それゆえにその訃報を、彼の忘れ形見である息子さんから電話で知らされた時には、カミさんと次男坊がその場にいたにもかかわらず声をあげて泣き崩れました。
だからこそ、私は個人的には今回の東京オリンピックに対しては、彼への追悼の意味合いも込めて、喪に服すつもりです。喪に服すということは、逆に言えば、オリンピック開催に関して、賛成派でも反対派でもないという立場を鮮明にしたいということであります。
「オリンピック」の枕元に死神が立っている
「喪に服す」ということはフラットな立場で見つめられるという意味でもあります。きっと天国のKくんが与えてくれたニュートラルなポジションかもしれません。心の中で手を合わせながらこの公平な立ち位置から想像しますと、きっと「『オリンピック反対!』とずっと叫び続けている人たちも、日本人選手やチームが金メダルを獲得したら舌の根も乾かぬうちに歓喜の涙を流すんだろうなぁ」ということです(無論いい悪いという意味ではありません)。

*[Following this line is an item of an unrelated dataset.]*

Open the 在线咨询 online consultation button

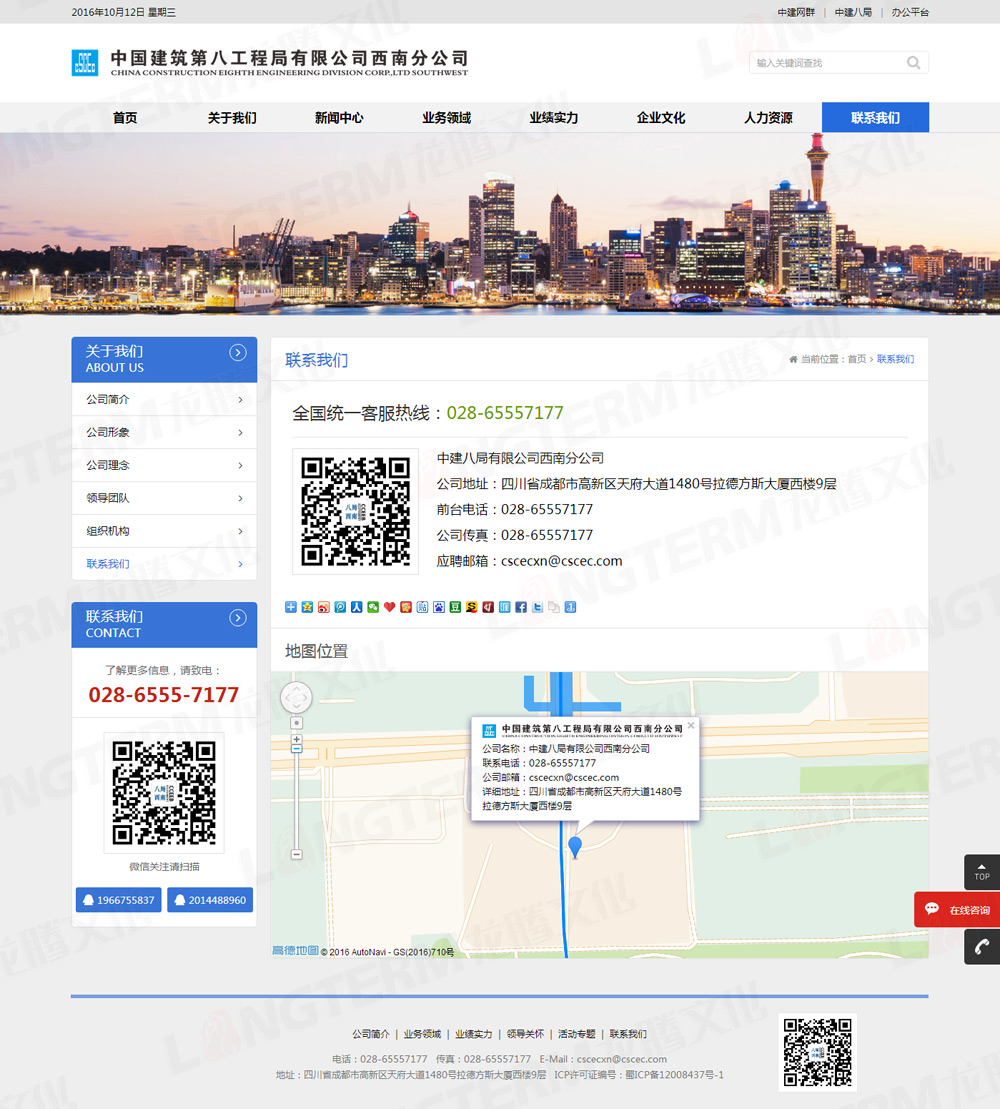958,910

「死神」という落語があります。先日米津玄師さんが歌にしたことで今ブームとなっている古典のネタであります。
あらすじは以下の通りです。
貧乏に喘ぎ自殺まで視野に入れている男が、死神に声を掛けられる。死神は「病人の部屋に行け。足元に死神がいればまだ寿命ではない。逆に枕元に死神がいる場合は死ぬ。足元にいる場合のみ呪文を唱えれば死神は消え病人は助かる」と言い、去ってゆく。
男が帰宅し医者の看板を出すと、大店の番頭がやって来る。「あらゆる名医から匙を投げられた主人を診てほしい」とのことで行ってみると足元に死神がいた。さっそく死神に教わった呪文を唱えると主人はたちまち元気になり莫大な治療費をもらう。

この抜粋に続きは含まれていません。